The fallen 6th District city councilman — who changed his name in the ’70s from JeRoyd Wiley Greene to JeRoyd X Greene to Sa’ad El-Amin — has a history of bucking the system. In 1999 he sparked a fight over the placement of a Robert E. Lee mural on Richmond’s floodwall. He was criticized in 2000 for spending $1,115 in taxpayer money on a Jamaican junket exploring Negril’s sister-city potential. In 2002 he surrendered his law license pending 47 misconduct complaints before the state bar. Later that year, he also seriously challenged the city’s role in the Brown’s Island deal with Cordish Co. and Daniel Corp., and whether it was providing the developers too much in tax abatements and incentives.
He served on City Council from 1998 until he resigned July 1, 2003. That day, he pleaded guilty to charges that he had fraudulently represented one of his legal clients. In exchange, federal prosecutors dropped charges that he and his wife, Beverly Crawford, cheated the Internal Revenue Service out of $700,000. But he and Crawford are being held liable for the unpaid taxes.
All told, El-Amin served 34 months of his 37-month sentence for fraud, spending the last months in a halfway house in Atlanta.
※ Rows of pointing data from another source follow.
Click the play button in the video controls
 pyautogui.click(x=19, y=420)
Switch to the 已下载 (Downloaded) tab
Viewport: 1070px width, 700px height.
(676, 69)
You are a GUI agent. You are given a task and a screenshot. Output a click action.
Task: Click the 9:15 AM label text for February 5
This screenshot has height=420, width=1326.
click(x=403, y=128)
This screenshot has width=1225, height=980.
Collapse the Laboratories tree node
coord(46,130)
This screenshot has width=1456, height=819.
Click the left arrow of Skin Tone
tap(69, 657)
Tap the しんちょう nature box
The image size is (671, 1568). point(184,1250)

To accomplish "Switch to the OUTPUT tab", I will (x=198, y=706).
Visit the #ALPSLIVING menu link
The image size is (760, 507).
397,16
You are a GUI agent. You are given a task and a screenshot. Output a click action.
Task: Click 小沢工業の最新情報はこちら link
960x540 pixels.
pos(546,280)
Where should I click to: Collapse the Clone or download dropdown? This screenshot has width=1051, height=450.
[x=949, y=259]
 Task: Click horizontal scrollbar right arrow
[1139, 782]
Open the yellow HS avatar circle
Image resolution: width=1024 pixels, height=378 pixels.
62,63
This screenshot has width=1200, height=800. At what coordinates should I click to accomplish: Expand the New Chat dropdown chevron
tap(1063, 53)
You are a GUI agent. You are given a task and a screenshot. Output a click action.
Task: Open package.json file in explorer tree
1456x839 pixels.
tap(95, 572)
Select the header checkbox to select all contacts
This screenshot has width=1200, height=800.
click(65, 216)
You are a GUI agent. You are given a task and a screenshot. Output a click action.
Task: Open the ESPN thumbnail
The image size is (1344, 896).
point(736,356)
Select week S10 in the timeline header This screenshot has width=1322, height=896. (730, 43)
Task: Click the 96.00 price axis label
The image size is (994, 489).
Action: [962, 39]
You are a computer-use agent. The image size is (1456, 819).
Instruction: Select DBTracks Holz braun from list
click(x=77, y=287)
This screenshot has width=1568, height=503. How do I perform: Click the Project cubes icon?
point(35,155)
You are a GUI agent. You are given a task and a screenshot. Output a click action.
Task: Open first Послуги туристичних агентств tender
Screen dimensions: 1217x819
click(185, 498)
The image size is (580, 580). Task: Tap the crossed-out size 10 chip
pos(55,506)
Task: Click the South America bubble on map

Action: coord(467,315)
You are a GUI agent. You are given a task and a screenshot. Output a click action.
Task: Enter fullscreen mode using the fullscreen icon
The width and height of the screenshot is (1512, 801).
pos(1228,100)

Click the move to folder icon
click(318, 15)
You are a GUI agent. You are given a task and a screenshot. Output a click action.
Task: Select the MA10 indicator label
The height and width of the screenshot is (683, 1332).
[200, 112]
During his incarceration, El-Amin underwent triple-bypass heart surgery at a Kentucky prison. Last year he was transferred to a prison in Butner, N.C., before winding up at the facility in Atlanta.
A friend of El-Amin’s, who asks to remain unnamed, says he’s received some phone calls recently from the former councilman indicating that he’s upbeat, even-keeled and has a new career in the works.
The friend says he doesn’t know where, precisely, El-Amin will bask in his newfound freedom. But in August 2005, El-Amin told him that he had no desire to return to Richmond and would make his home in Fairburn, Ga.
While in prison, El-Amin wrote to the friend, saying: “I keep up with the doo-doo that goes on” in Richmond by reading the Richmond Free Press, which he received in prison, and listening to WRVA news at night. He also wrote that he’d rather not come back to a place where “Wilder’s power trip” had taken hold.